Potential Liabilities of Common Stockholders to State and Local Authorities - No material potential liabilities are anticipated to be imposed on stockholders under state statues. Certain Nevada regulations, however, require regulation of beneficial owners of more than 5% of the voting securities. Stockholders that fall into this category, therefore, may be subject to fines in circumstances where non-compliance with these regulations is established.

LEGAL REPRESENTATION

The validity of the issuance of the Common Stock offered hereby will be passed upon for us by Gersten Savage LLP, at 600 Lexington Avenue, New York, New York 10022.

EXPERTS

Our consolidated balance sheets as of December 31, 2007 and 2008 and the related consolidated statements of operations, stockholders' equity and cash flows for the years then ended included in this Prospectus are in reliance on the report of Stark Winter Schenkein & Co., LLP, independent registered public accounting firm, given on the authority of that firm as experts in accounting and auditing.

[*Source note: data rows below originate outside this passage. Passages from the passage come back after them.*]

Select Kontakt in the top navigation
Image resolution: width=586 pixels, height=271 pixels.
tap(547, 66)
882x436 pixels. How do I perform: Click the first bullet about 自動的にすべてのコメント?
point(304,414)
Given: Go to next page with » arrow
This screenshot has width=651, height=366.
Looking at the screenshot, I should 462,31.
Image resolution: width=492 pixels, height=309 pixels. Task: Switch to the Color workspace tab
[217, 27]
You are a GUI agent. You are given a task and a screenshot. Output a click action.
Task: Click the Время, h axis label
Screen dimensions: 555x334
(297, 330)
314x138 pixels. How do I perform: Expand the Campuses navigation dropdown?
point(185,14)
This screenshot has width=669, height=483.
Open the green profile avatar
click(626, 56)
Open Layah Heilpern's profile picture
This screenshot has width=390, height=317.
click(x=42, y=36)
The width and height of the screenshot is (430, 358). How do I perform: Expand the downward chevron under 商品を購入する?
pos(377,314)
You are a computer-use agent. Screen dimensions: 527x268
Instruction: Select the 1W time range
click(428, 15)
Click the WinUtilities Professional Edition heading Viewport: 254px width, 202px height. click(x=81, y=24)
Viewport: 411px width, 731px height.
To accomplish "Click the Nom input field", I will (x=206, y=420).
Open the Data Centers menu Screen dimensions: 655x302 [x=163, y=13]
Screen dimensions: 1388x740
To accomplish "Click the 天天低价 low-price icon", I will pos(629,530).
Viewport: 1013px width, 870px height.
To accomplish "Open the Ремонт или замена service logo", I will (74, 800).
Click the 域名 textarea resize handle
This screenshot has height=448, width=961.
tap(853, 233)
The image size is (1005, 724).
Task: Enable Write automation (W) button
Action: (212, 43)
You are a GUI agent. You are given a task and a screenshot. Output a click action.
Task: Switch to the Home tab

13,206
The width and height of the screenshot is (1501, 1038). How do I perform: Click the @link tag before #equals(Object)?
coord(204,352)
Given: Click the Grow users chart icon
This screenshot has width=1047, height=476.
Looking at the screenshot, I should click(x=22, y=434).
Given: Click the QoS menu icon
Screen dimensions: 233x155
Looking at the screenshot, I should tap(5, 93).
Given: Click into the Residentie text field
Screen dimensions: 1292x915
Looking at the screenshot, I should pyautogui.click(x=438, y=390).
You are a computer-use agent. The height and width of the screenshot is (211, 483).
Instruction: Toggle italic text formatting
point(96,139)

INTERESTS OF NAMES EXPERTS AND COUNSEL
 
No expert or counsel named in this prospectus as having prepared or certified any part of this prospectus or having given an opinion upon the validity of the securities being registered or upon other legal matters in connection with the registration or offering of the Common Stock was employed on a contingency basis or had, or is to receive, in connection with the offering, a substantial interest, directly or indirectly, in the Company, nor was any such person connected with the Company as a promoter, managing or principal underwriter, voting trustee, director, officer or employee.
 
TRANSFER AGENT

Our transfer agent is Transfer Online, Inc., located at 317 SW Alder Street, 2nd Floor Portland, OR 97204.
 
 DISCLOSURE OF COMMISSION POSITION OF INDEMNIFICATION FOR SECURITIES ACT LIABILITIES

Insofar as indemnification for liabilities arising under the Securities Act of 1933 (the “Act”) may be permitted to directors, officers and controlling persons of the small business issuer pursuant to the foregoing provisions, or otherwise, the Company has been advised that in the opinion of the Securities and Exchange Commission such indemnification is against public policy as expressed in the Act and is, therefore, unenforceable.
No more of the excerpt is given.